▶ **Consigne**
Transcrivez fidèlement le passage du texte retenu ci-dessous qui s'ouvre sur les mots « Růža et Josefka font » et s'achève sur « mère et d’épouse. ».

Mais c’est la vie ordinaire qui est en perpétuelle évolution et revêt donc une grande importance pour les futures générations.
Růža et Josefka font partie de la génération postérieure à celle de Marýna. Ce sont déjà des femmes nées au XXe siècle tout en restant assez différentes l’une de l’autre. Růža est une femme énergique qui recherche la compagnie des autres et ne manque pas de talent pour le théâtre. Elle joue et chante dans une opérette avec des comédiens amateurs du village, devient conteuse folklorique et ose même aller jusqu’à Prague pour demander de l’aide pour sa commune dans une institution de la capitale. Mais sa vie est loin d’être idyllique, car son mari est porté sur l’alcool, ce qui rend bien difficile son rôle de mère et d’épouse.
Josefka, elle, ressemble un peu à Marýna. Comme elle, Josefka se retrouve dans une situation difficile dès son adolescence. Orpheline de mère et fille d’un père malade, elle doit s’occuper, parfois seule, de la ferme familiale. Elle travaille au champ, s’occupe des bêtes et toutes ces obligations sont parfois au-dessus de ses forces. Cependant, malgré tous ces problèmes, Růža et Josefka arrivent à remplir leur mission première qui est celle de mère de famille.
La quatrième partie du livre est consacrée à Fany, notre contemporaine qui prolonge la lignée féminine de sa famille. Elle aussi est mariée et mère, mais sa situation est bien différente. Fany travaille dans un bureau et mène une vie plutôt aisée. Ses enfants sont déjà grands et son mari, un homme d’affaires, est très absorbé par son travail. Peu à peu, elle commence à ressentir un certain manque dans sa vie, un vide qu’elle n’arrive pas à combler. C’est elle qui est le personnage le plus proche de l’auteur du roman :
« C’est avec Fanny que je m’identifie le plus, parce que c’est une femme avec laquelle je partage beaucoup de choses. Mais toutes les quatre me sont proches, soit parce qu’il y a en moi un peu de chacune d’elles, soit parce qu’elles ont toutes un peu de moi. »
Quatre femmes, quatre destins, quatre gardiennes de foyer qui ont accompli leur mission. Vladimíra Klimecká se dit très heureuse que les femmes actuelles puissent exercer pratiquement toutes les professions et qu’elles soient libres. Elle déplore cependant que les femmes s’efforcent aujourd’hui tellement de s’imposer dans des domaines où elles ne sont pas indispensables. « Ce n’est pas au Parlement ou à des postes de manager que l’absence de femmes se fait le plus ressentir. Actuellement, la femme manque le plus dans la famille. C’est pourquoi les enfants deviennent agressifs et souffrent de dépressions », remarque Vladimíra Klimecká. Son roman, qui évoque avec un peu de nostalgie le temps où les mères appartenaient encore sans réserve à leurs familles, a donc aussi l’ambition de nous rappeler que, même aujourd’hui, c’est toujours la famille qui reste la principale mission de la femme.

▶ **Données fournies**

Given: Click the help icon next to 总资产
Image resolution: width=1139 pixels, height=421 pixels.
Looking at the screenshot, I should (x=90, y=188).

▶ **Travail réalisé**
Růža et Josefka font partie de la génération postérieure à celle de Marýna. Ce sont déjà des femmes nées au XXe siècle tout en restant assez différentes l’une de l’autre. Růža est une femme énergique qui recherche la compagnie des autres et ne manque pas de talent pour le théâtre. Elle joue et chante dans une opérette avec des comédiens amateurs du village, devient conteuse folklorique et ose même aller jusqu’à Prague pour demander de l’aide pour sa commune dans une institution de la capitale. Mais sa vie est loin d’être idyllique, car son mari est porté sur l’alcool, ce qui rend bien difficile son rôle de mère et d’épouse.